On Wednesday, the two largest cryptocurrencies— bitcoin and ethereum— dropped 14 percent and 16 percent, respectively, deepening a decline that began on Tuesday after FTX announced that it was unable to meet a spike in withdrawal requests and sought the Binance deal as a lifeline.
“In the beginning, our hope was to be able to support FTX’s customers to provide liquidity, but the issues are beyond our control or ability to help,” Binance said in its statement Wednesday.
Experts said the whiplash of the past 24 hours— a bailout followed by a pullout— significantly lowers the chance another suitor would step in. “I think it’s fairly damaging and makes a deal a lot less likely,” said Joe Castelluccio, a partner and mergers-and-acquisitions expert at New York law firm Mayer Brown who specializes in digital assets. “The avenues are suddenly a lot fewer for FTX to get through this without liquidation.”

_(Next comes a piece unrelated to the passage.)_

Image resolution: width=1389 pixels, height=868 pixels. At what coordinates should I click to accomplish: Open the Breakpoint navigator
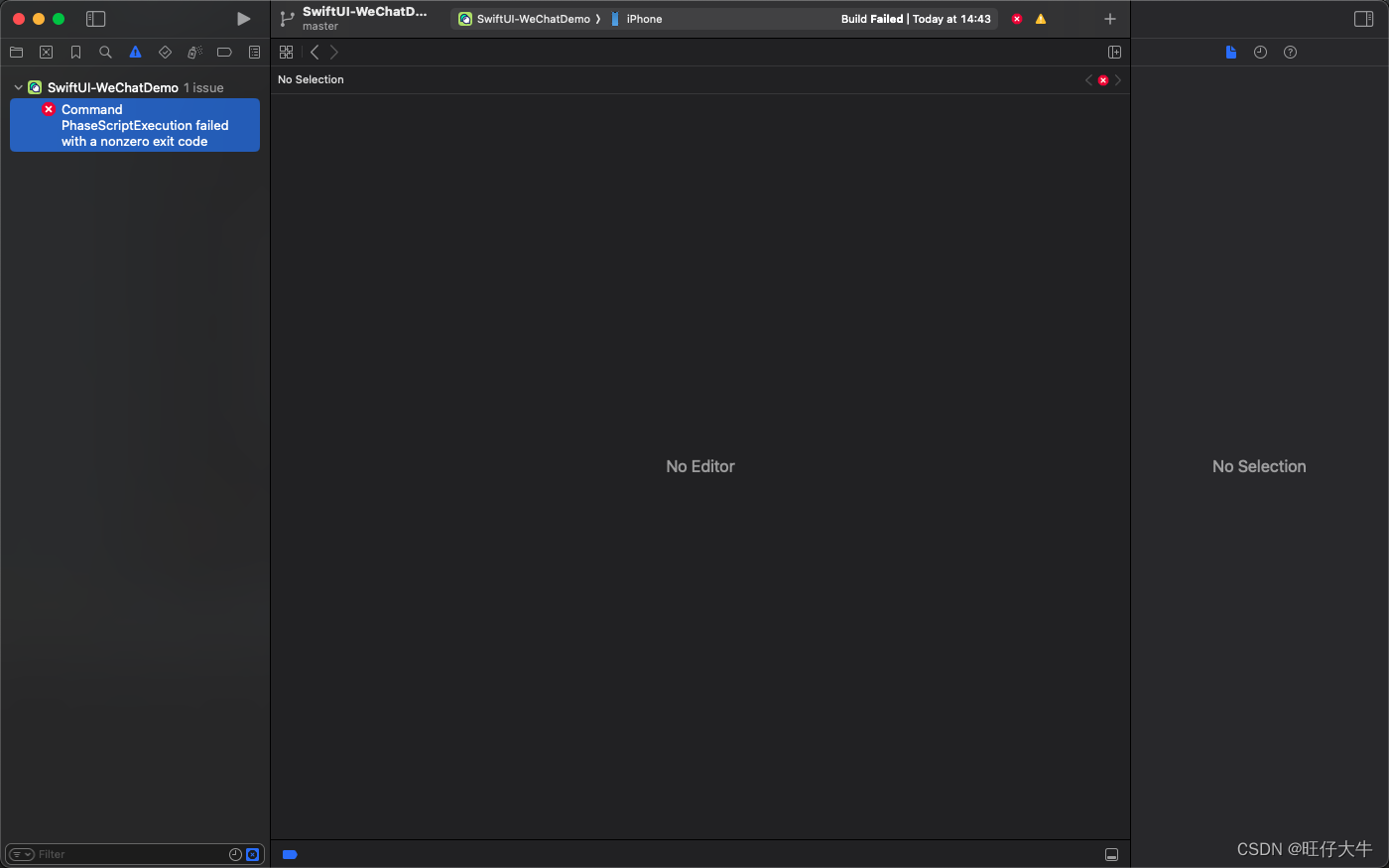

cryptoCURRENCIES is gambling with chips that are imagined to be money. As long as there are gamblers willing to give those chips a monetary value, there will be those who gamble them.

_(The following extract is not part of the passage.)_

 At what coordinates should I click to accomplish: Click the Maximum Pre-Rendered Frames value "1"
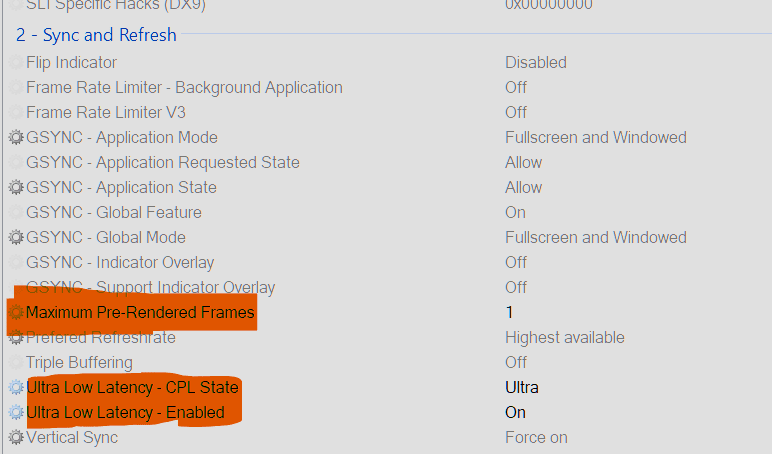[x=509, y=313]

The trading (houses) of crypto seems to be turning into a similar ponzi-type thing that sunk the US and world economies in 1929 and on. One might also draw a parallel to what sunk the US and world economies in 2008.
There are several fine books about both. Clearly nobody has read them because we actually remember nothing of what we learned from either disaster.
I guess it's easier to just keep repeating stupidity than learn anything.